═════ DATA RECORDS ═════
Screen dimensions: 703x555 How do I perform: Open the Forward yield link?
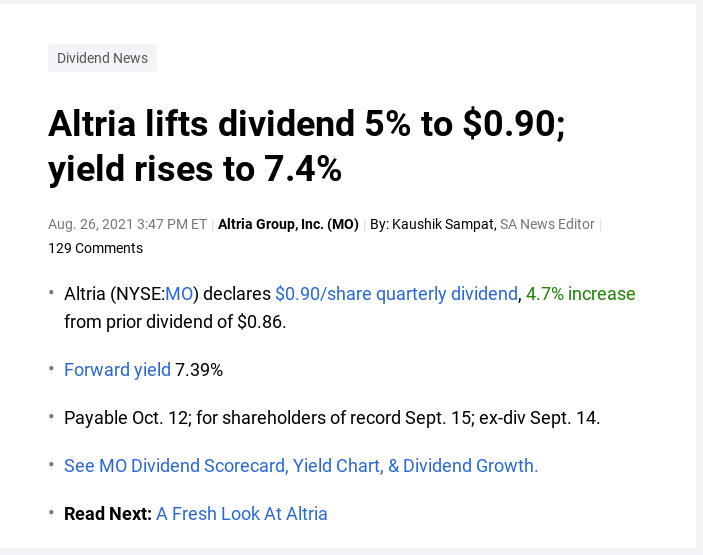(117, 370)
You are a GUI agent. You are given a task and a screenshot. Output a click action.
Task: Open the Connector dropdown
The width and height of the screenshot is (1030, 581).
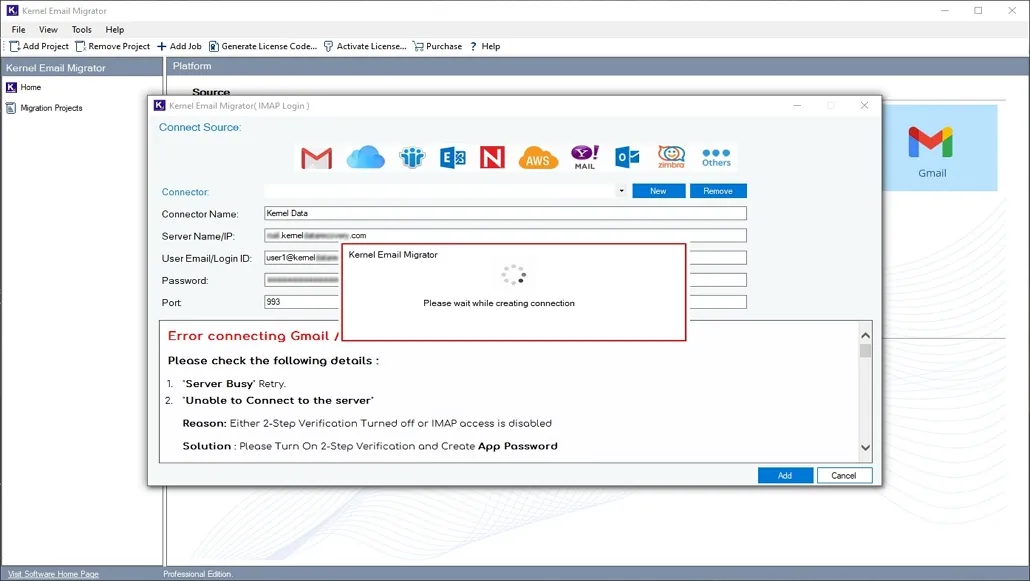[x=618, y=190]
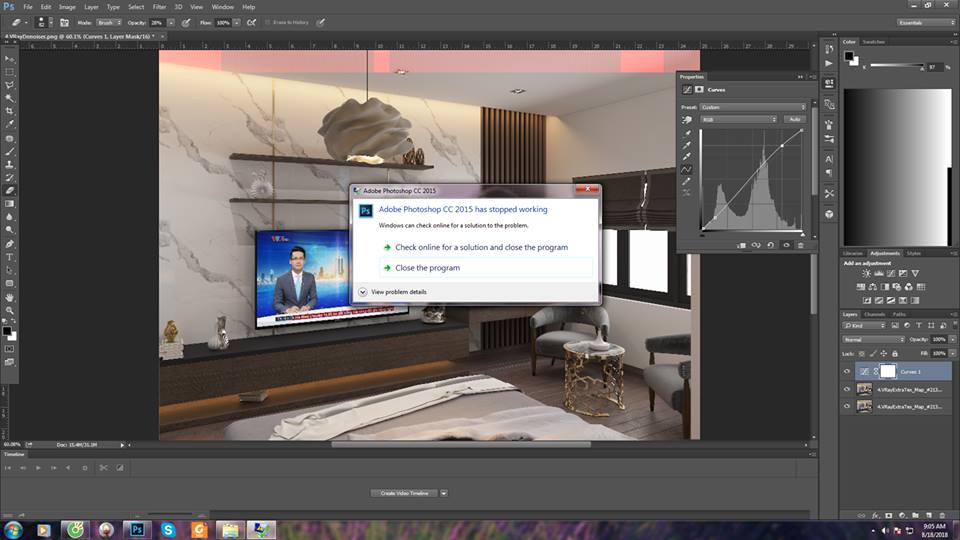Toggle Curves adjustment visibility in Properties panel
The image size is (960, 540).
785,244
═════
_WHAT NEEDS TO BE DONE_
Where the line holding "The width and" appears, start copying, and continue exactly through the last line of the listing, both ends included, skipping the pictures.

_OUTPUT OF THE EXERCISE_
The width and height of the screenshot is (1030, 581).
[x=618, y=190]
Toggle Curves adjustment visibility in Properties panel
The image size is (960, 540).
785,244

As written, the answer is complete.